Friday, November 13, 2009

"I just might tell you tonight..."

     For the two weeks I have felt that my life has turned into some sort of romance novel, and I have been dreading the plot twist that I am sure is just around the corner.  So I have seen the guy from the Party (which we will call Underwear Guy or UG) three times since my last post, having just gotten home from his apartment this morning.
     To pick up where I left off, we met a couple of days after I called him for our second date.  We were supposed to meet for a drink but ended up just going back to his place.  I know, I know...how will we ever change peoples idea of us when we conform to all the negative stereotypes that are out there.  But considering how we met, going home on the second date didn't seem all that odd to be honest.  So we take the train to Brooklyn where UG lives and it turns out that its actually a nice apt.  So we chat for a bit before he walks across the room and pulls me into his arms and kisses me.  I thought that I was going to melt onto the floor at the moment.  He then tells me that he really likes to cuddle and hopes that I do too.  So we climb into bed and just hold each other while we kiss.  And all I keep thinking is that this is the best thing that has happened to me in the past two years, basically since the last guy I dated while I lived in Pittsburgh.  So we continue this all through the night and I end up spending the night (which I had no intention of doing before he pulled me into his bed.)  We end up staying in his bed until 1pm the next day.  So we finally get out and I leave for home while he is getting ready for work.
     In the mean time I had received an invitation, from the same guy who throws the underwear parties, to a massage party later in the week.  It really doesn't sound like a good time but I notice that UG is going so I decided why not?  So a couple of days later I find myself at the same apt that I had met UG for a party again.  This time however there is only a few guys there and it really ended up being about massage and not sex (although there did prove to be a happy endings for all.)  As soon as I get there UG sees me and walks right over to me to say hi, and kiss me.  And over the course of the next two hours he never ended up leaving my side at all.  So after UG and I took a shower together to remove the massage oil, we walked to the train station to head our separate ways.
 
     I need to let you in on something that is a little embarrassing for me to admit to anyone.  I usually have trouble telling if a guy likes me or if I'm just an amusement for him.  It somehow gets magnified when I'm around a guy that I find to be really attractive.  So the whole time I have known UG, I have had this nagging doubt surrounding his true feelings for me.  Part of this is from where we met but most of it is just me.  I have managed to date a lot of assholes in my life and I have a feeling that this is a nice little result of that.   So the whole time that I have been with UG, I have been trying to figure out how he feels and what it means.  And I can never tell for sure and I somehow always end up feeling like I'm one of the people from the movie "He's just not that into you".

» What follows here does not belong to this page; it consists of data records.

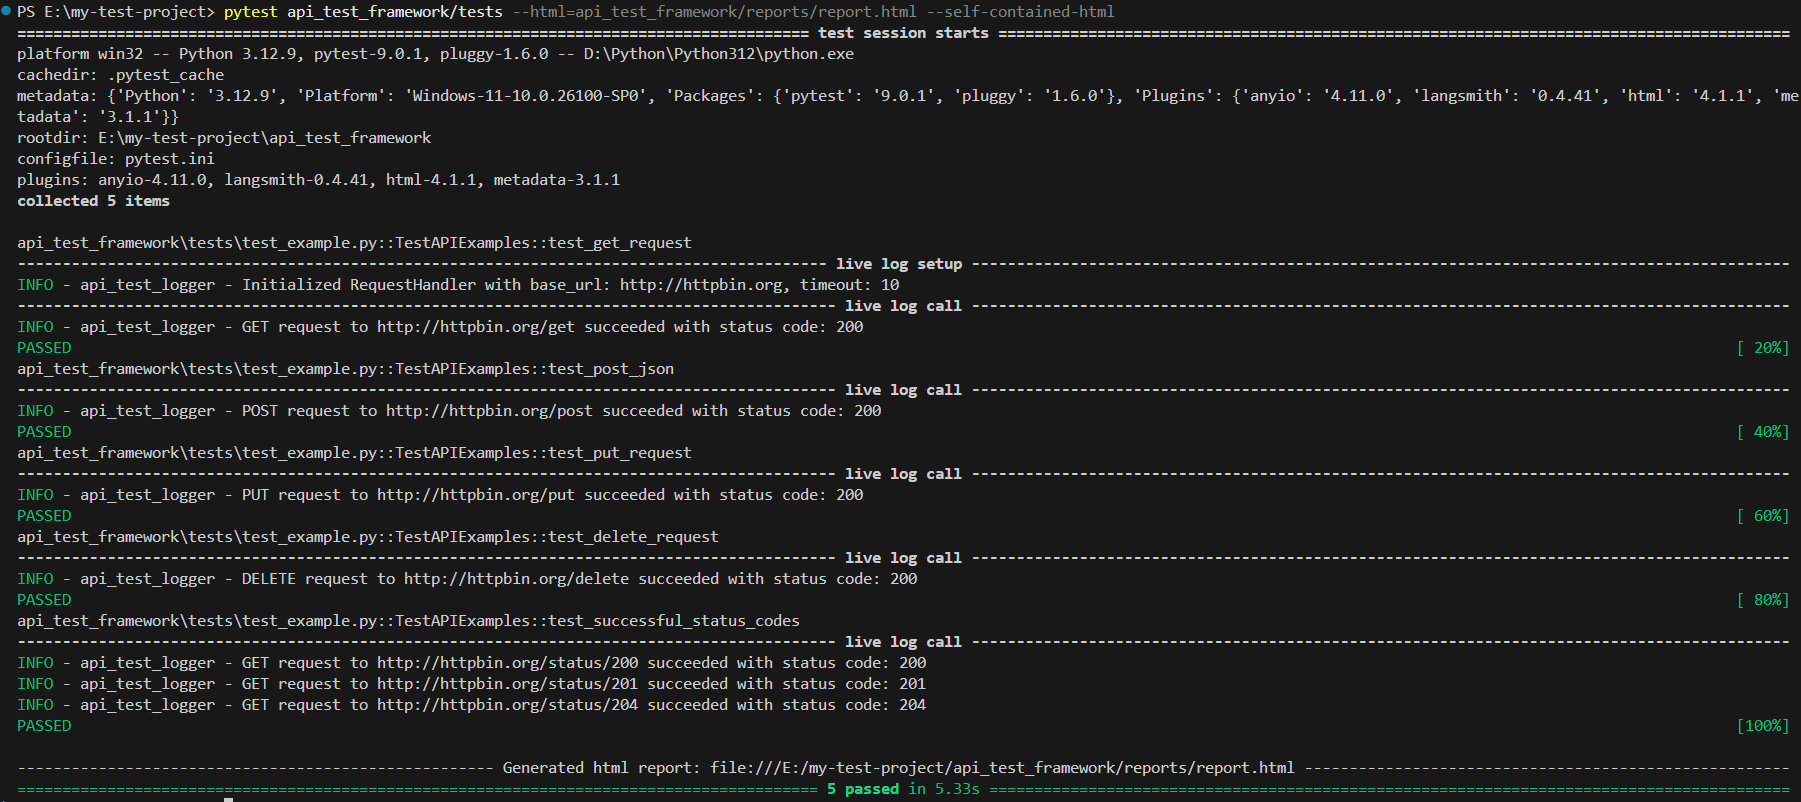Select the test_successful_status_codes test line
The width and height of the screenshot is (1801, 802).
(x=408, y=621)
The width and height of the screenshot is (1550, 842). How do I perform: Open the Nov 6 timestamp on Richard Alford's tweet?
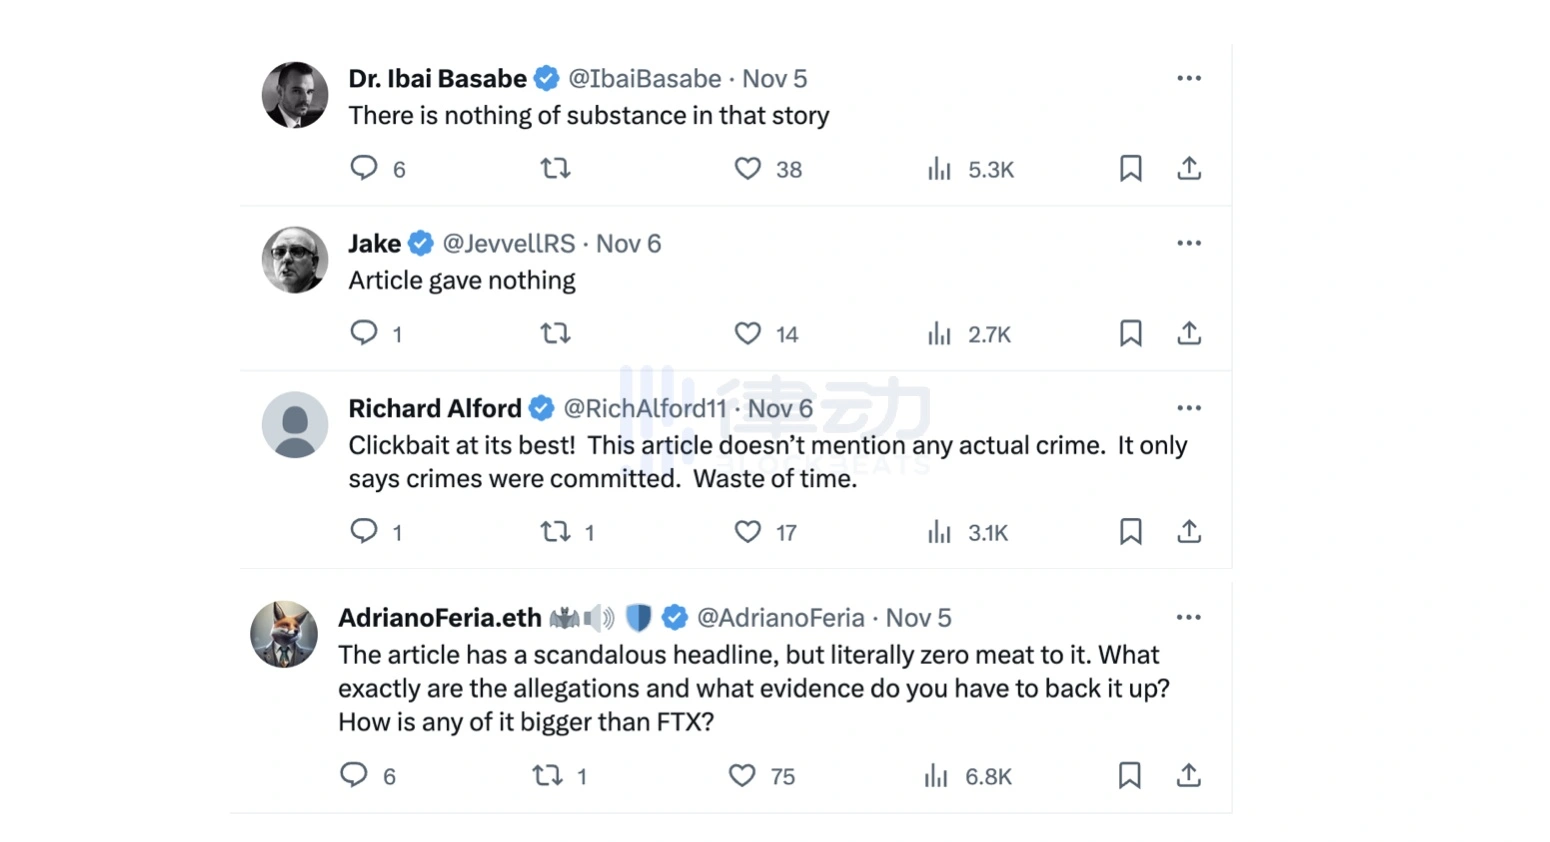pos(780,408)
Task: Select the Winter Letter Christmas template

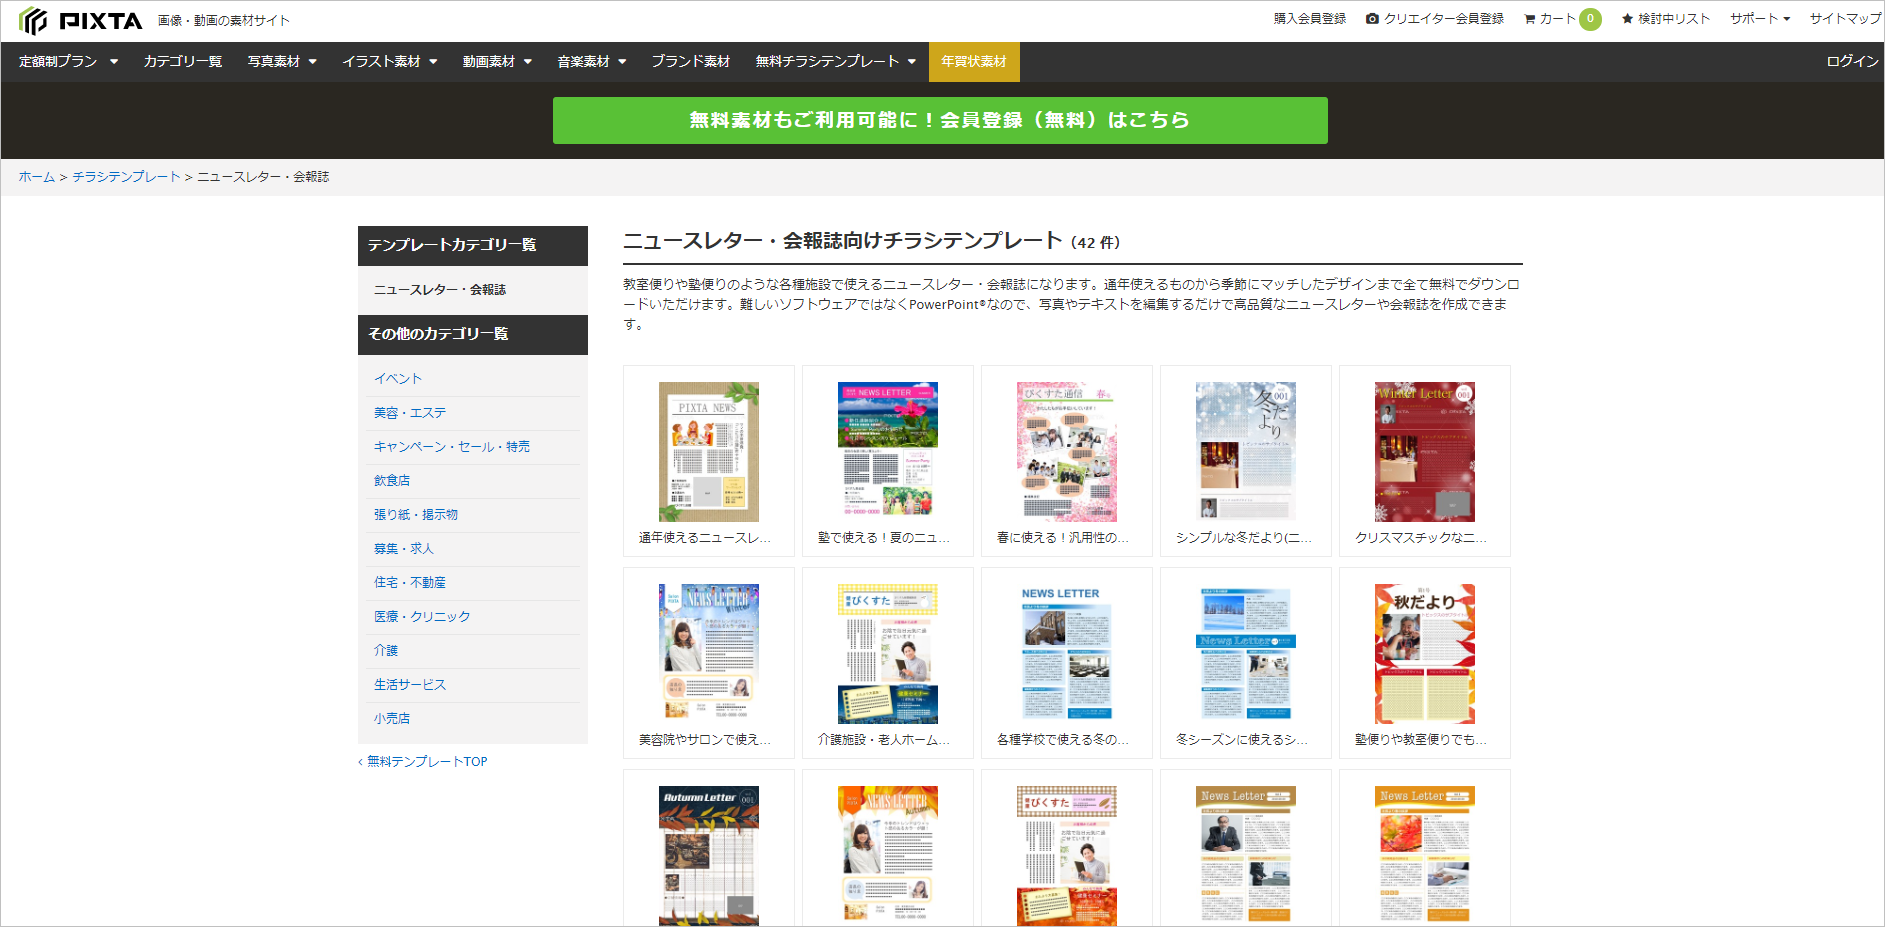Action: coord(1424,452)
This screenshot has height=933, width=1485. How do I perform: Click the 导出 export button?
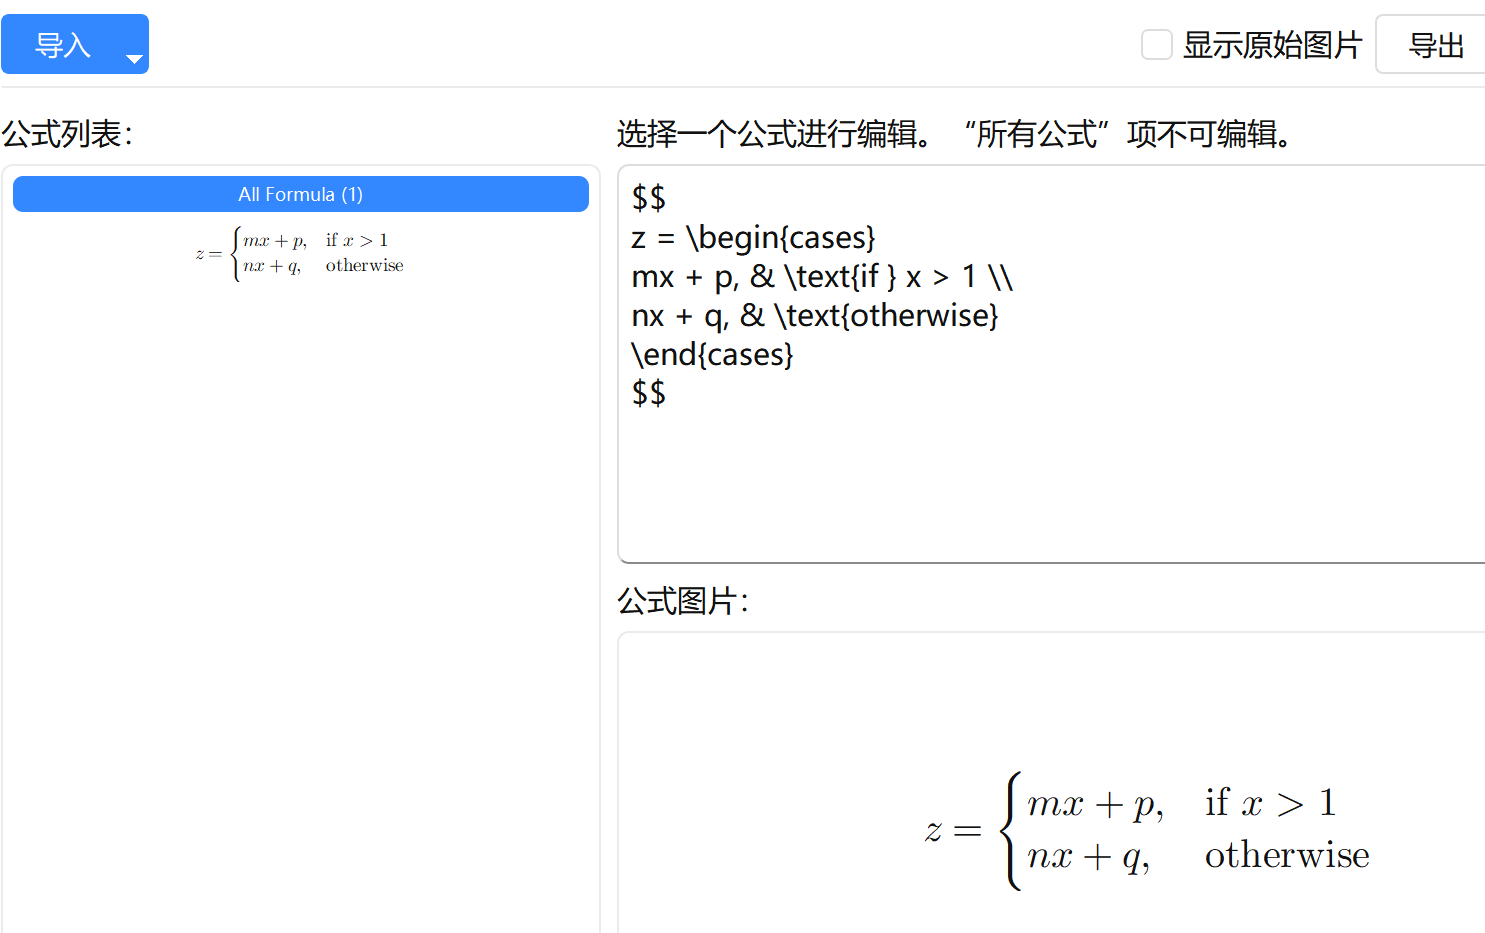click(x=1435, y=45)
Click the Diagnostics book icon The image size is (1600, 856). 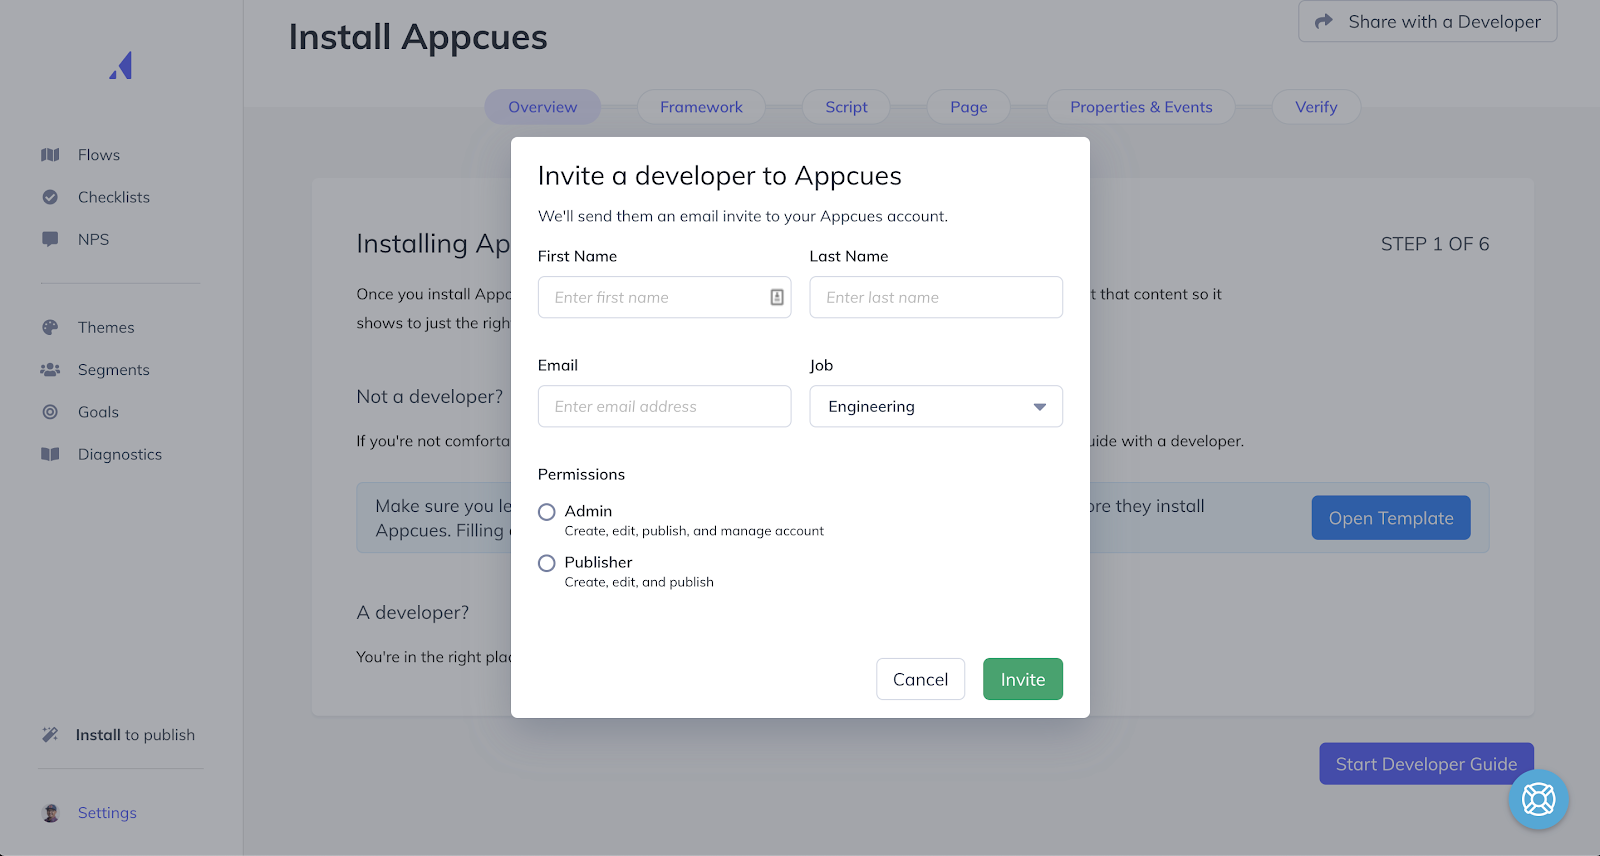click(50, 454)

     Now we are up to last night and our forth time together.  I talked to him a couple of days after the party and we agreed to actually go out for a drink this time.  So I meet him at Xes in Chelsea and we end up having a couple of drinks.  We actually had a really good time just making fun of the music videos that they were playing and just talking.  When I walked into the bar and sat next to him I really wanted to kiss him and I saw him start to lean toward me but as I said before I was afraid to just go through with it, in case it would be out of line.  By the time we look at our watches its past 12:30 and the bar is kinda over.  So I ask him what he would like to do and he tells me that he has some homework to finish before class tomorrow and should probably head home.  Me being the lady that I am said that I could go home with him if that's what he wants.  Next thing I know we are in a cab heading across the Brooklyn Bridge toward his place.  Much like the last time, I end up spending the night and loving every moment of it.
      Now comes that part that I have no idea what to do with.  He ended up hinting non-verbally that he wanted to do it, in the butt (by which I mean my butt).  The last time I was at his apt we had briefly talked about pitcher/catcher and who was who but nothing happened.  So there I am this morning, lying on my stomach, in some what of a dilemma.  (The english language fails me at this point because it lacks a word to describe my sense of simultaneous feelings of excitement and total dread.)   I do not have any confidence that I can do that, mostly due to my last ex (more on that later).  At the same time I really wanted to experience that with him.  Thankfully he didn't really pursue it this time, but since I really want to see him again, I have no idea what to do if it comes up again.